Monsieur le Président, chers collègues, il y a 113 ans, le célèbre socialiste français Jean Jaurès s’écriait « que le capitalisme porte en lui la guerre comme la nuée porte l’orage ». Je dirais plutôt que le communisme porte l’oppression plus sûrement que les nuages n’apportent la pluie. La Chine est ainsi asservie depuis soixante ans à l’une des dictatures qui compta parmi les plus effroyables de l’histoire de l’humanité sous Mao, pourtant adulé et encensé, avec enthousiasme, par une grande partie de l’intelligentsia européenne, dont ces apprentis sorciers que furent alors l’actuel ministre français Bernard Kouchner, le philosophe André Glucksmann et beaucoup d’autres maoïstes, ce qui aurait dû suffire à discréditer les tentatives révolutionnaires de 1968.
Oui, Monsieur Cohn-Bendit, nous n’étions pas nombreux, dans ces années 60-70, à contester, contre vos amis de l’époque, le prêt-à-penser révolutionnaire et à refuser l’asservissement des peuples d’Asie au marxisme que vantaient vos amis. Aujourd’hui, l’étau s’est un peu desserré sur le plan économique et les progrès rapidement réalisés par le peuple chinois, l’un des plus intelligents et industrieux du monde, ont contribué à masquer la réalité politique, qui demeure une dictature: pas de liberté, pas de véritables élections représentatives de la population, pas d’indépendance du système judiciaire, persécutions, emprisonnements, exécution des dissidents politiques, intellectuels ou religieux.

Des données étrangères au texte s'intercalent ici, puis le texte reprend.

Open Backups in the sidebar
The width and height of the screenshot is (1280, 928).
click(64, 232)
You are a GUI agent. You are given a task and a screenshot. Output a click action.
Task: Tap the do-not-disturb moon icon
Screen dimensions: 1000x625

Comme les Mongols de Mongolie extérieure, les Ouigours ou Turkmènes du Xinjiang, le Tibet supporte cette oppression qui vise à détruire son identité. Tout distingue pourtant cette identité de celle de la Chine: la population, la langue, l’écriture, les traditions, la spiritualité. Dans le cas du Tibet, hélas, il n’y a pas que l’occupation militaire ou la répression politique, il y a aussi le recours à l’immigration. Vous avez tiqué, tout à l’heure, quand on évoquait le Kosovo, mais il y a un point commun à des questions aussi diverses que le Kosovo et le Tibet: ce sont les conséquences de la politique d’immigration sur les peuples indigènes. Ces conséquences sont terribles, mais ce qu’il y a de plus terrible encore, c’est que, non content de nous masquer cette réalité, nous laissions ce processus s’enclencher en de multiples points des territoires qui sont les nôtres.